Has any one got room for approx 9 cu mtrs of Furniture to take from Uk to Silvercoast in April/May or know of any one wanting to share costs?

Thank you


----------



## noserhodes (Sep 13, 2011)

saw said:


> Has any one got room for approx 9 cu mtrs of Furniture to take from Uk to Silvercoast in April/May or know of any one wanting to share costs?
> 
> Thank you


its possible we may be able to share some room/costs although for us its more likely to be towards end of march so i dont know if that would be too early for yourselves?


----------



## saw (Mar 4, 2011)

noserhodes said:


> its possible we may be able to share some room/costs although for us its more likely to be towards end of march so i dont know if that would be too early for yourselves?


Thanks - Our house is not ready for completion untill end April - But Thanks anyway. Good luck!


----------



## siobhanwf (Mar 20, 2009)

saw said:


> Thanks - Our house is not ready for completion untill end April - But Thanks anyway. Good luck!


I have details of three companies who will do split loads. If you wish I will PM them to you.


----------



## siobhanwf (Mar 20, 2009)

Details of two of the companies are on this thread.
I have used both of them.
http://www.expatforum.com/expats/po...ortugal/89072-transport-ireland-portugal.html


----------



## siobhanwf (Mar 20, 2009)

http://www.expatforum.com/expats/po...s-living-portugal/89590-moving-furniture.html

Trinidade is almost a neighbour of yours


----------



## saw (Mar 4, 2011)

siobhanwf said:


> I have details of three companies who will do split loads. If you wish I will PM them to you.

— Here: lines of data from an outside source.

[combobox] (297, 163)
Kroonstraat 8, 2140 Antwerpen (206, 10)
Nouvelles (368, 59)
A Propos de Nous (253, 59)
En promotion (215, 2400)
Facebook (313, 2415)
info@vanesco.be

Yes please - would appreciate that.

Thank you


----------



## siobhanwf (Mar 20, 2009)

saw said:


> Yes please - would appreciate that.
> 
> Thank you


Done


----------



## pipsan (Feb 4, 2012)

*Furniture removal*



saw said:


> Has any one got room for approx 9 cu mtrs of Furniture to take from Uk to Silvercoast in April/May or know of any one wanting to share costs?
> 
> Thank you


Hi
We possibly have 2 three meter length sofas which need transporting to Sao Martinho Do Porto around the time that you have mentioned. We will know more at the end of February.
Regards


----------